Poets logo

We Wasted Our Wednesday Dying Slowly

something must come of this

By Mesh ToraskarPublished 4 months ago Updated 4 months ago 3 min read
14
We Wasted Our Wednesday Dying Slowly
Photo by Daiga Ellaby on Unsplash

We are folding laundry, this man and I, our hands moving in tandem along the cotton sheets and shirts. Someone somewhere is losing their mother but here, it's so quiet, every crease in the fabric tells a story. This man and I, we take what will unravel anyway and fold it neatly, creating space. There is so much room in a life; there should be more of us in here. My voice, which is inches away but never here, are you content where you are? Are you you where you are? Something must come of this.

*

In one corner of the room we both share, a pot of tea steams gently. In cooking, we call this brewing. In human, we call this memory. We're in our forties now, and I placed the tea leaves in the pot just a few minutes ago, pushing my glasses to my forehead to avoid disappearing, my fingers smelling of soil from when we tended to the garden earlier. He pours a cup and passes it to me and from where I'm sitting, it looks like kindness is spilling out of him. When we tend to the garden together, I always end up believing in god.
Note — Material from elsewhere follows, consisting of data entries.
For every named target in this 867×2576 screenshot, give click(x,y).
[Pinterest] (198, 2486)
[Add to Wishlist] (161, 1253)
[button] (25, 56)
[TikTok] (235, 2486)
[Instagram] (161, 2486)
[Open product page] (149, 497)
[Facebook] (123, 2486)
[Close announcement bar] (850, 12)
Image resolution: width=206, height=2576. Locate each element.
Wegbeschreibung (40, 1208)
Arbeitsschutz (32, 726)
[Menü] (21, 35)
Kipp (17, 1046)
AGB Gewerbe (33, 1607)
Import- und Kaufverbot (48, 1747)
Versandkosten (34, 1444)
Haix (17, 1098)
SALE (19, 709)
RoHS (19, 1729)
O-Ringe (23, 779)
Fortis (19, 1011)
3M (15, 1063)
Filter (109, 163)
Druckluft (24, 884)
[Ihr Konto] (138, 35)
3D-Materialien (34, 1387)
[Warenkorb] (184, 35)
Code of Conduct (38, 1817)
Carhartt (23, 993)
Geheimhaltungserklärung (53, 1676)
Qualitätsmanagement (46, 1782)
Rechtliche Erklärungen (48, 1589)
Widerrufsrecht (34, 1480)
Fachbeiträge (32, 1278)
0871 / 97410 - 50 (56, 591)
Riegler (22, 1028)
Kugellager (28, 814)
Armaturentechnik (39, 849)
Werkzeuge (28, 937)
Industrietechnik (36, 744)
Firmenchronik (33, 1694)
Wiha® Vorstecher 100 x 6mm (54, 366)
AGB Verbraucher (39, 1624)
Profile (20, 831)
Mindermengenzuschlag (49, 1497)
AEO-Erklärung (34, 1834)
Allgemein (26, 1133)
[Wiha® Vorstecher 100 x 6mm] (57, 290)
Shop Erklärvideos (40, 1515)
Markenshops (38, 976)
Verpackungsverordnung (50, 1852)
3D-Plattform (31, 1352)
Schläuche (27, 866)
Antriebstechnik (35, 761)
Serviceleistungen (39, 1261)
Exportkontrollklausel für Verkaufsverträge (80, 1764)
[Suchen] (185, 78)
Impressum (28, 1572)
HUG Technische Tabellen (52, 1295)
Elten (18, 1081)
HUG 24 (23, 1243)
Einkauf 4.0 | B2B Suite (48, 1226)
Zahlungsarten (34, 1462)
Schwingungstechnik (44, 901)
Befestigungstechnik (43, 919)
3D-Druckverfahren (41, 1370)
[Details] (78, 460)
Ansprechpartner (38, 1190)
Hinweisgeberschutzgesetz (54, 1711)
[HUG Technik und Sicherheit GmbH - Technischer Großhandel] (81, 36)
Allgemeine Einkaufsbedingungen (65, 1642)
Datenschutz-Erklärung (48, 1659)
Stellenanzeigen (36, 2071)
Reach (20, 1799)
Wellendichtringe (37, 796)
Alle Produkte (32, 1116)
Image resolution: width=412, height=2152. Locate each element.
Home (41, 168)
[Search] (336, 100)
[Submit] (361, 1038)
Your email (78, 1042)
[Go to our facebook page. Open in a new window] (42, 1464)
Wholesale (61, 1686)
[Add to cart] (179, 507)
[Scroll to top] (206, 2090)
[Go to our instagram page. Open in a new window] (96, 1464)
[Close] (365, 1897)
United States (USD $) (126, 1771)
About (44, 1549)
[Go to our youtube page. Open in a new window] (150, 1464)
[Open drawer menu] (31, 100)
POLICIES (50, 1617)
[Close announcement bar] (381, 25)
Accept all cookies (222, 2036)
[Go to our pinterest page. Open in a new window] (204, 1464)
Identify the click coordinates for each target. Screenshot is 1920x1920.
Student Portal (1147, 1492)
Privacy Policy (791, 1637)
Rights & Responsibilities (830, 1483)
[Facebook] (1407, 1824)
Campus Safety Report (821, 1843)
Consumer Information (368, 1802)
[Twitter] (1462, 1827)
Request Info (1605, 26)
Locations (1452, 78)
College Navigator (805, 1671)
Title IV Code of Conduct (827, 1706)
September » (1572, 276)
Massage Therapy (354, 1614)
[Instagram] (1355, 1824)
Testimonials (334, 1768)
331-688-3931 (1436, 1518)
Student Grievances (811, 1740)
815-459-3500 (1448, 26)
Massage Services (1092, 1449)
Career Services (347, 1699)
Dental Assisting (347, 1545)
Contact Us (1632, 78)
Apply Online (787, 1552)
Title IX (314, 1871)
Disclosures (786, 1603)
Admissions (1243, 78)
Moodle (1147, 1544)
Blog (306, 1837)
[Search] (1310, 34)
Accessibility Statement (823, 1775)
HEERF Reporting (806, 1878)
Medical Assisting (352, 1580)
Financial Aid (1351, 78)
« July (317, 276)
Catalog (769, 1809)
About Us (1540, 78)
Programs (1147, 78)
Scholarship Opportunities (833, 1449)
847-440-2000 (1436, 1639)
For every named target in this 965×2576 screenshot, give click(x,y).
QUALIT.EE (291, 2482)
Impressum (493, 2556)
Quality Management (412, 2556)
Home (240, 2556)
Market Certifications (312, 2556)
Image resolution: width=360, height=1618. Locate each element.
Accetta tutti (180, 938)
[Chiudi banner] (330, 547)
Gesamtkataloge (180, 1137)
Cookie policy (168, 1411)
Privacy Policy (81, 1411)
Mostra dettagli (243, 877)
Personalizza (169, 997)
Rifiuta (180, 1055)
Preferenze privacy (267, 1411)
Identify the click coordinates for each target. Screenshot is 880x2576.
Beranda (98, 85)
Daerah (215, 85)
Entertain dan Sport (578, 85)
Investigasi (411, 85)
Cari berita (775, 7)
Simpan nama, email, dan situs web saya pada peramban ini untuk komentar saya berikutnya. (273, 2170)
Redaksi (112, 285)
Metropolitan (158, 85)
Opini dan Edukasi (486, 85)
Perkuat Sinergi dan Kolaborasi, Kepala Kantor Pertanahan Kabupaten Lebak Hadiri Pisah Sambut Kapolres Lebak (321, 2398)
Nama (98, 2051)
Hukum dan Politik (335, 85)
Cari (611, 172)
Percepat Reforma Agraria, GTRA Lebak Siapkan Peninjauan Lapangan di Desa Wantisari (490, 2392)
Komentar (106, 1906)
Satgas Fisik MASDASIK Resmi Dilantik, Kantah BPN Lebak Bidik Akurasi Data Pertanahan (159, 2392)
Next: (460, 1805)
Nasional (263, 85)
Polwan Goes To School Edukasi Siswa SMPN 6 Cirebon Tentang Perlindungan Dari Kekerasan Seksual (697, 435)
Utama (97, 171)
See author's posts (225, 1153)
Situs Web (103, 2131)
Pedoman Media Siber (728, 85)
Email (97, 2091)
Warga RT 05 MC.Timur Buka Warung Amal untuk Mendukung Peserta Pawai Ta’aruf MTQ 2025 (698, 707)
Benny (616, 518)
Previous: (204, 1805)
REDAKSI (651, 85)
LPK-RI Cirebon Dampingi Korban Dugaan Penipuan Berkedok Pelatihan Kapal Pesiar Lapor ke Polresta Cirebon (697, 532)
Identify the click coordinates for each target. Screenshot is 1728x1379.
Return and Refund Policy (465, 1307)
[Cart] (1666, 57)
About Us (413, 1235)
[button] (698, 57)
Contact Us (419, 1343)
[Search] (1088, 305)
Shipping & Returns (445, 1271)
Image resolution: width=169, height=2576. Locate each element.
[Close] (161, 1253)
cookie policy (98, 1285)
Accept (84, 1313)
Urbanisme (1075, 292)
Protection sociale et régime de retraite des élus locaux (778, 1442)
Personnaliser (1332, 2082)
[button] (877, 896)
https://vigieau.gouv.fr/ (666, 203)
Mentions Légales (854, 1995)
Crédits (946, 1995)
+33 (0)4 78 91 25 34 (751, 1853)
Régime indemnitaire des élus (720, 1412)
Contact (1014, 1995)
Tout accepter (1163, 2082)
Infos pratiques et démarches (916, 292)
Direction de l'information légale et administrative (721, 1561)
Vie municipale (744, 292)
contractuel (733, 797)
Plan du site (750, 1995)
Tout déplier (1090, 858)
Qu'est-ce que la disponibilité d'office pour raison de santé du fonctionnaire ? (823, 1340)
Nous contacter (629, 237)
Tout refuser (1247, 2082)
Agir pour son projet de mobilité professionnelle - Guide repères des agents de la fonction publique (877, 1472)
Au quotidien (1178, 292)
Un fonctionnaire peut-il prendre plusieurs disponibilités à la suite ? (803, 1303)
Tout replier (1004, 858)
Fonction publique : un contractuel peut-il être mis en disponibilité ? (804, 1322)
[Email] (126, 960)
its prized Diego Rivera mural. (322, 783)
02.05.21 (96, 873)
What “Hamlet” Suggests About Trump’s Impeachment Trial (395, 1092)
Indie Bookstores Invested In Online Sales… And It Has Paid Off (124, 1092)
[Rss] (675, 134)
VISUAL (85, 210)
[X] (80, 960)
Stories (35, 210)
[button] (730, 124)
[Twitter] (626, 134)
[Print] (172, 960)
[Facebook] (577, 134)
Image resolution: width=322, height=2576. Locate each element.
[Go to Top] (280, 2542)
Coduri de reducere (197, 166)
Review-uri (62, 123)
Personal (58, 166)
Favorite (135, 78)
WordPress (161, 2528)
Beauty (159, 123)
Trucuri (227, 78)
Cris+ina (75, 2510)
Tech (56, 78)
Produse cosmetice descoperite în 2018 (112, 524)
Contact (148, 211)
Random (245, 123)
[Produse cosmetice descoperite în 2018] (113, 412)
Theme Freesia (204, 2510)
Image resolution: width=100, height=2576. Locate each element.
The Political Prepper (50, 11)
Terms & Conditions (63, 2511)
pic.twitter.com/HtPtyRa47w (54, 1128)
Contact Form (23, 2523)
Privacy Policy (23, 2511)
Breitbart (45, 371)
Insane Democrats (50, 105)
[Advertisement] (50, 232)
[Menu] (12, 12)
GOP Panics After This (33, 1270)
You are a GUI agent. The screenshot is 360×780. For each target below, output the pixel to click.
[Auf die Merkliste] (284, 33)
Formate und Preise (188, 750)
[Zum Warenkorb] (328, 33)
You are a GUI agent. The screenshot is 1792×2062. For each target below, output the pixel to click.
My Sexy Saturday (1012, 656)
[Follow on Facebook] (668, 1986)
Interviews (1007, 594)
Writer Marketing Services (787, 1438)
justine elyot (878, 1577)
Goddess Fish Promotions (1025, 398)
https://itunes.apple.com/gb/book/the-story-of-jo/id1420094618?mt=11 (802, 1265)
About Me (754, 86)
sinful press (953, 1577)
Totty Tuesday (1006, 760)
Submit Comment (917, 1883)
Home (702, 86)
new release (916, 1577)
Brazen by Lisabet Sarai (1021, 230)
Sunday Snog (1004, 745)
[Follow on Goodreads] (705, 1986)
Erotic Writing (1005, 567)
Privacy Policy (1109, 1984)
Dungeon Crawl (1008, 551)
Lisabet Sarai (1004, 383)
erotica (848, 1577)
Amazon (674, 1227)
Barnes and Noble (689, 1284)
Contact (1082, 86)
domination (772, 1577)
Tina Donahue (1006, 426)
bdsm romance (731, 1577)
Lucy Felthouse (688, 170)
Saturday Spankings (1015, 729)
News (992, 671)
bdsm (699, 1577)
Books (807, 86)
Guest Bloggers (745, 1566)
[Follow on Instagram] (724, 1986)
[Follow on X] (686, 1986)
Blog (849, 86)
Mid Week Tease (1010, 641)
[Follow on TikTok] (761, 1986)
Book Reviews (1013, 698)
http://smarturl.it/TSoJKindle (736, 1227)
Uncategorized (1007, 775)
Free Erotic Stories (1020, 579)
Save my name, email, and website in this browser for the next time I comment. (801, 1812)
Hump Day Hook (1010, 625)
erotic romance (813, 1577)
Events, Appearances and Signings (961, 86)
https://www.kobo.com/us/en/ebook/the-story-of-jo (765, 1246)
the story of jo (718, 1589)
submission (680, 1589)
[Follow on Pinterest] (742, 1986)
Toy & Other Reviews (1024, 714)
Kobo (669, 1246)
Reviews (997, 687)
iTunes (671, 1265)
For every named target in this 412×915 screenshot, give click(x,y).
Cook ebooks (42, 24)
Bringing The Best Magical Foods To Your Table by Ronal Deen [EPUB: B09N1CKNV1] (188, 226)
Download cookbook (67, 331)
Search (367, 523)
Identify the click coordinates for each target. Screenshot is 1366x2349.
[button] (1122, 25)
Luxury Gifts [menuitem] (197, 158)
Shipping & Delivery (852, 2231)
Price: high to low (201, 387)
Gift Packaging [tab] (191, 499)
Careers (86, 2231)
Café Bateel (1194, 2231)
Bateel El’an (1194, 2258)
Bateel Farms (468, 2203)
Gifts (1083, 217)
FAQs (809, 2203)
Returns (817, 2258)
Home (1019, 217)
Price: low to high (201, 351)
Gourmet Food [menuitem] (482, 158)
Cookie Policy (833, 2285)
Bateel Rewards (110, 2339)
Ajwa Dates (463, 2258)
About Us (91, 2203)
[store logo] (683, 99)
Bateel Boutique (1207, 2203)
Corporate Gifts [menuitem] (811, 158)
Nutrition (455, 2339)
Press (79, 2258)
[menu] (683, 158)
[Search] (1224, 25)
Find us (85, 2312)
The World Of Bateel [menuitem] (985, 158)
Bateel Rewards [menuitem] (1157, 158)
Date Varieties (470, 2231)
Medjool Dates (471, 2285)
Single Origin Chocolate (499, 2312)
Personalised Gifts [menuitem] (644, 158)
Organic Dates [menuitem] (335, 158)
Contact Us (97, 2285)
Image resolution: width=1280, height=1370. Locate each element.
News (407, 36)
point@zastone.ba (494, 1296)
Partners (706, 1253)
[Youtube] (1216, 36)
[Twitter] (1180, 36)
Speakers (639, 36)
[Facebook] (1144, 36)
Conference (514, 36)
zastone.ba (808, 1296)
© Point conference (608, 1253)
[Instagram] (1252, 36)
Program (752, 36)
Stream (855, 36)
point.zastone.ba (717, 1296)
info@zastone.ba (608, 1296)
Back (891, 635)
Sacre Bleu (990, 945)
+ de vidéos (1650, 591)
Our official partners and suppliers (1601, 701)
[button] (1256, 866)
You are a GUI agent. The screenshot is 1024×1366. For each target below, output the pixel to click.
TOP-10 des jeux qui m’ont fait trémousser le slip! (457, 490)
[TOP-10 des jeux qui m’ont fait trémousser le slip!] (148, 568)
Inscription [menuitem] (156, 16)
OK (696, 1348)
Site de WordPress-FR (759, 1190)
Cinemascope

We’re in our forties now, and I remember planting that first seed with the man at my side, the sun kissing our foreheads as we toiled the soil. How could we know, with a garden full of lavenders, that it's love, not flowers, that blossoms eternally? He hands me a sprig of lavender, and from where I was standing, it looked like tenderness was swelling within him, as if breathing.

*

The day we left everything behind, the city was still smouldering. Otherwise a perfect morning, experimentally blue, white lilies gasped in the lawns of the army barracks, like little lies. The birds were pecking on the broken baguettes scattered from the bombed foreign bakery. Our breaths misplacing the weather, signalling an uncalled migration, missiles soundtracking the pillaging. On the road, the man, I mean you, burned the last guitar to keep my hands warm because I had the hands of someone you used to know. Someone I used to be. We had been walking for months, our sentences touched the world with no endings because the edge of the world had disappeared into the horizon. The iron in the city we left was still within us, rusting my back, oxidising your lungs. If you must know anything, know that we were trying to not fail at the only task at hand: to live once. If you must know anything, know who I was before this, but please, don’t tell me.

*

The tea is steeped, our laundry is folded, and as we sit in silence, the room is filled with music or rather the sound of rain outside, undoing our tracks and creating a space for the future. We hear a train everyday, taking people to new beginnings. But to live like a missile, to arrive with such intention, to be born going only one way, toward everything alive, to step into the reality unrequested and find a place where desires find an end? Which aspect of war strategy do we credit for this knowledge? It’s warm in this room, and I know history will repeat itself comically early this time. I know brewing tea and folding laundry may not prevent it. I know, too, as I look into your eyes and see the lines etched with time, that it's love. That unlike a river, I am not running away from what I am made of. I take your hand and kiss it gently, the way one kisses a grenade before chucking it into the shadows. Don’t worry, you say, smiling with warmth that reaches your eyes. Don’t worry. And I believe you. I shouldn’t, but I do.

*

sad poetrysurreal poetry
14

About the Creator

Mesh Toraskar

A wannabe storyteller from London. Sometimes words spill out of me and the only way to mop the spillage is to write them down.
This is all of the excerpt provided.